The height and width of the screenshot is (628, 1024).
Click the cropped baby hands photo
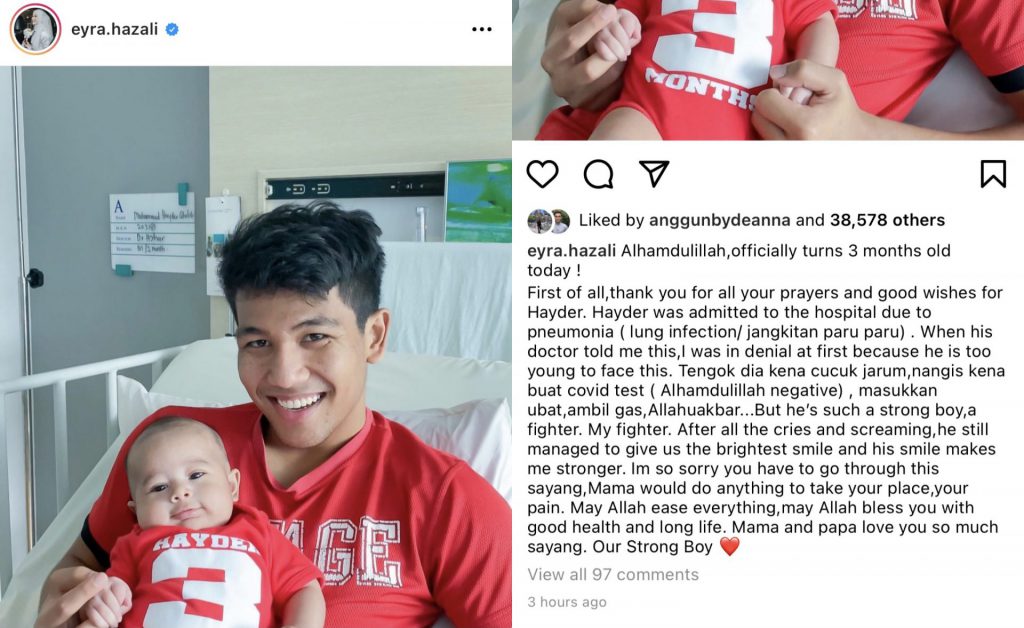tap(768, 70)
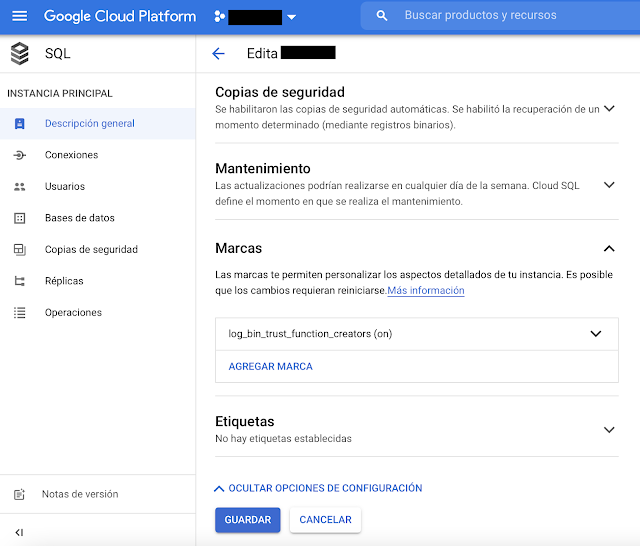Expand the log_bin_trust_function_creators flag dropdown
This screenshot has width=640, height=546.
pyautogui.click(x=597, y=334)
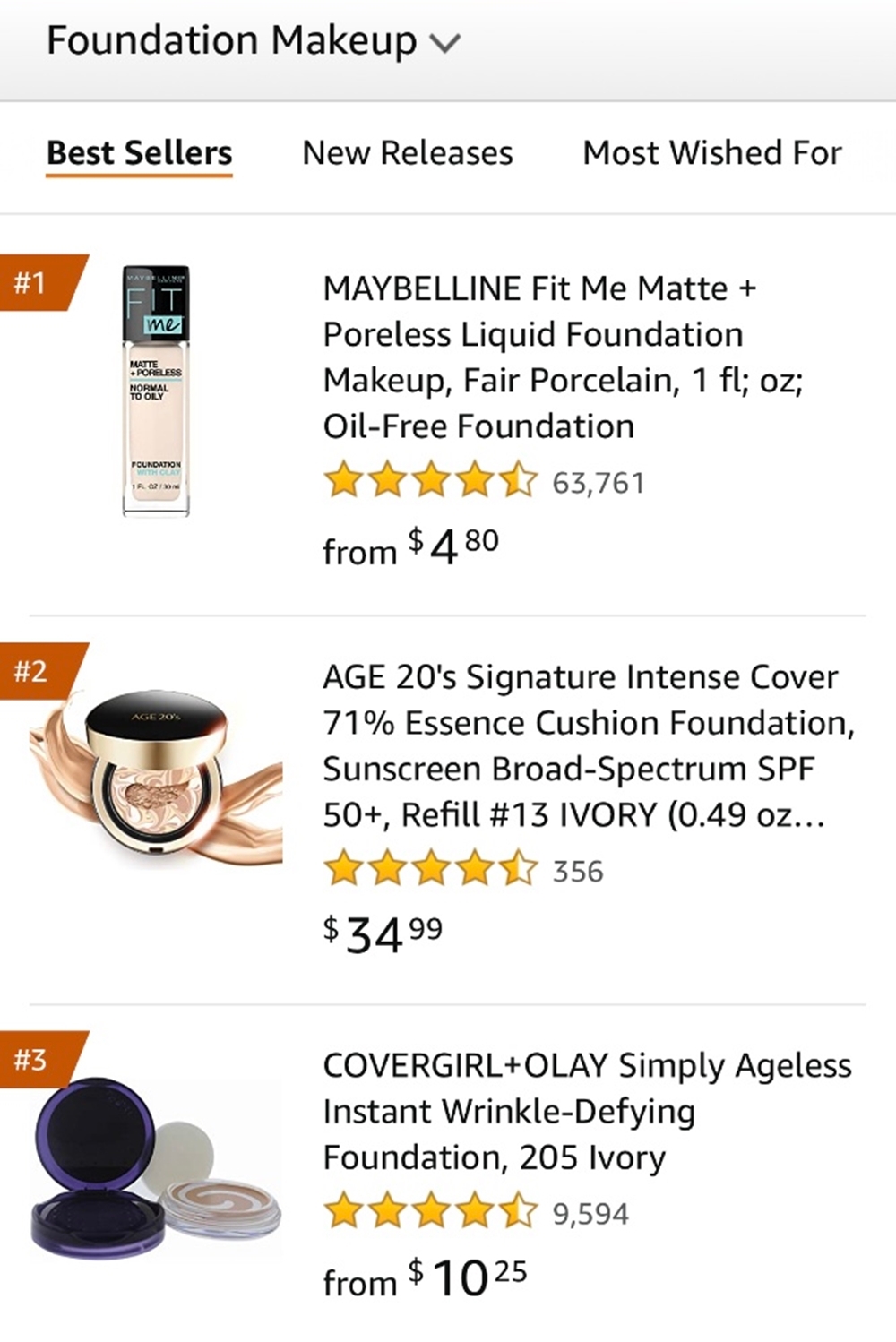This screenshot has height=1342, width=896.
Task: Click the #3 rank badge
Action: pos(34,1060)
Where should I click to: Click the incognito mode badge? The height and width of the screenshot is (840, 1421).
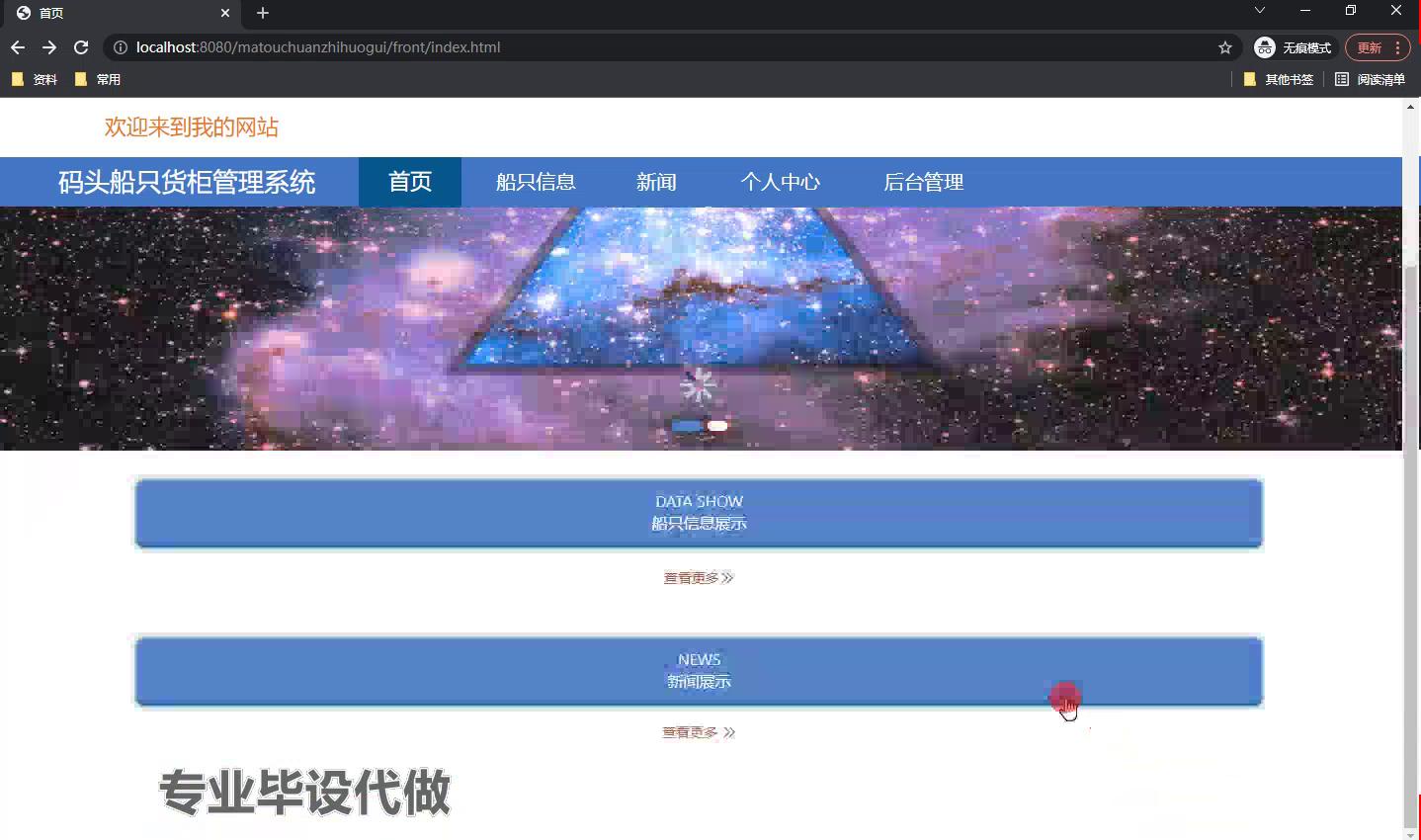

====

• _ACTION ITEM_: Print the material in full and exactly; the pictures must not be printed.

• _ANSWER SPACE_:
The height and width of the screenshot is (628, 1024).
Click the cropped baby hands photo
tap(768, 70)
Expand the log_bin_trust_function_creators flag dropdown
This screenshot has width=640, height=546.
pyautogui.click(x=597, y=334)
This screenshot has height=1342, width=896.
Task: Click the #3 rank badge
Action: pos(34,1060)
Where should I click to: Click the incognito mode badge? The height and width of the screenshot is (840, 1421).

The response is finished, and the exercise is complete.